– Parallax View: Today’s Pakistan has more in common with Afghanistan under the Taliban
By: Vir Sanghvi
Now that the world has overcome its surprise and horror at the revelation that Bin Laden was living in a mansion in Pakistan for the last five years (and perhaps in another Pakistani location for two and a half years before that), it is time for us to consider what these disclosures mean for India-Pakistan relations.
There are broadly three views on Pakistan and terrorism. The first is the view of most Indians: that Pakistan is the global epicentre of terrorism, a nation that uses terror as an instrument of state policy and must therefore be regarded as a rogue state.

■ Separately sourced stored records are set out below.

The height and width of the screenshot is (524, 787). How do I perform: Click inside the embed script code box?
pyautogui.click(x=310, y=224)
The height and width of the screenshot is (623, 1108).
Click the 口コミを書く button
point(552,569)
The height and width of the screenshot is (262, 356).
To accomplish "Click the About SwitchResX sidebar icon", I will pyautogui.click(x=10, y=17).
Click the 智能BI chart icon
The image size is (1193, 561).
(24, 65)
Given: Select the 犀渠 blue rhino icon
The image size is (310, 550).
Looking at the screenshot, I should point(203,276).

At the other extreme is the view of the Pakistani establishment (which is also the view of Manmohan Singh and other Indian peaceniks): yes, there are terrorists in Pakistan. But they are as much enemies of the Pakistani state as they are of India or the rest of the world. Pakistan is a victim of terror, not an official perpetrator. Pakistani forces have given their lives fighting terrorism and terror has damaged Pakistan itself much more than it has damaged any of the targets of Pakistani terrorists. ….
…. But the troubling question remains: how did it advance Pakistan’s interests to host Bin Laden? How is Pakistan benefitted from becoming the global epicentre of terrorism? ….
… But I can’t think of any other explanation that fits the facts. Why would Pakistan even dream of offering shelter to Osama Bin Laden? It had nothing to gain from angering the US and everything to lose.
The terrifying reality is that Pakistan no longer merely uses terrorism as an instrument of state policy. The state itself has become the terrorist. Jihad is not a means to an end but an end in itself. …
The Pakistan that is now emerging has less in common with today’s India and much more in common with Afghanistan under the Taliban. That was a lawless state run by fundamentalist fanatics who offered shelter to Osama Bin Laden, allowed Al Qaeda to plan its operations from within its borders and treated jihad as a sacred mission.
That, sadly, is the reality of today’s Pakistan.